Pixel coordinate grounding data
--------
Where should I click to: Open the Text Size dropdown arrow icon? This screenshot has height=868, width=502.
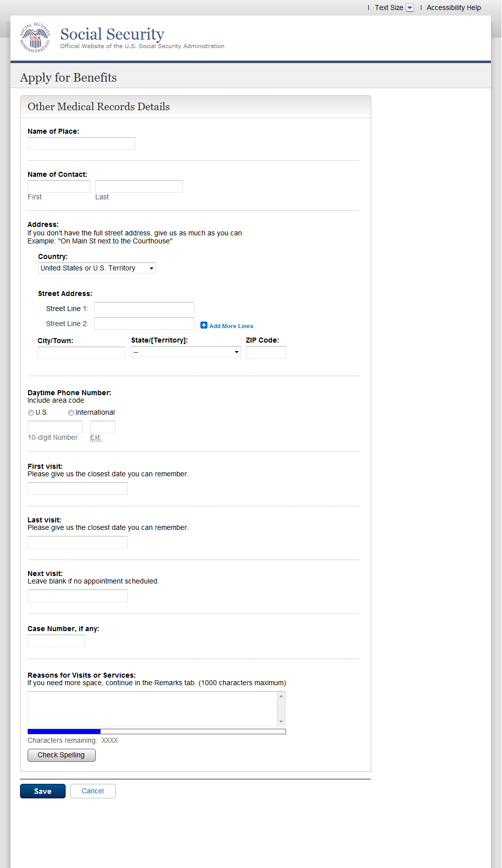pos(410,8)
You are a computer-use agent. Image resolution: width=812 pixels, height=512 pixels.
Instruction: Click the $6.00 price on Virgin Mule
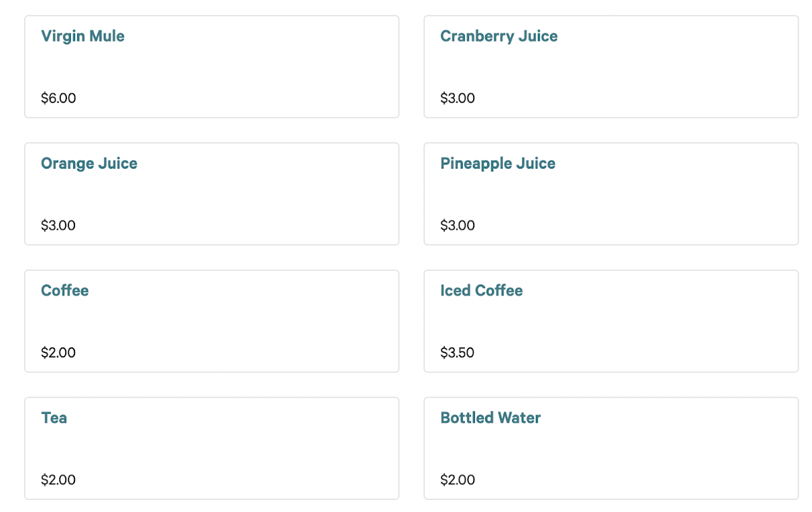point(58,98)
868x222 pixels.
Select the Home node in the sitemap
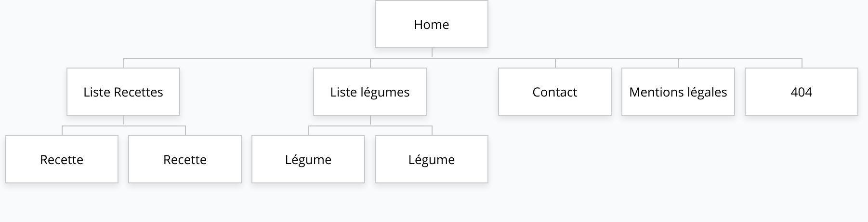[431, 24]
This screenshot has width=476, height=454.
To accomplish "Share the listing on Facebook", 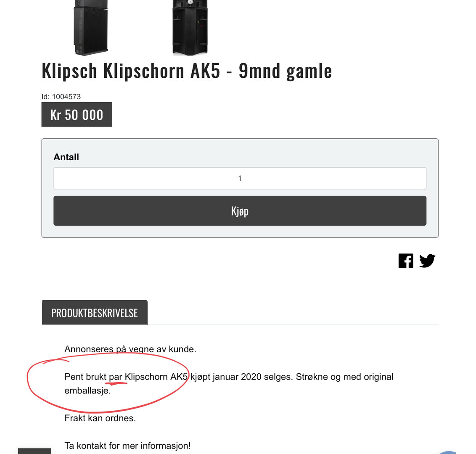I will click(406, 261).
--------
Problem
Transcribe exactly each line of the records from the start up to and including the one with "868x222 pixels.", and leave out every picture.

Your solution
Where should I click to: Open the Text Size dropdown arrow icon? This screenshot has height=868, width=502.
pos(410,8)
You are a computer-use agent. Image resolution: width=812 pixels, height=512 pixels.
Instruction: Click the $6.00 price on Virgin Mule
point(58,98)
868x222 pixels.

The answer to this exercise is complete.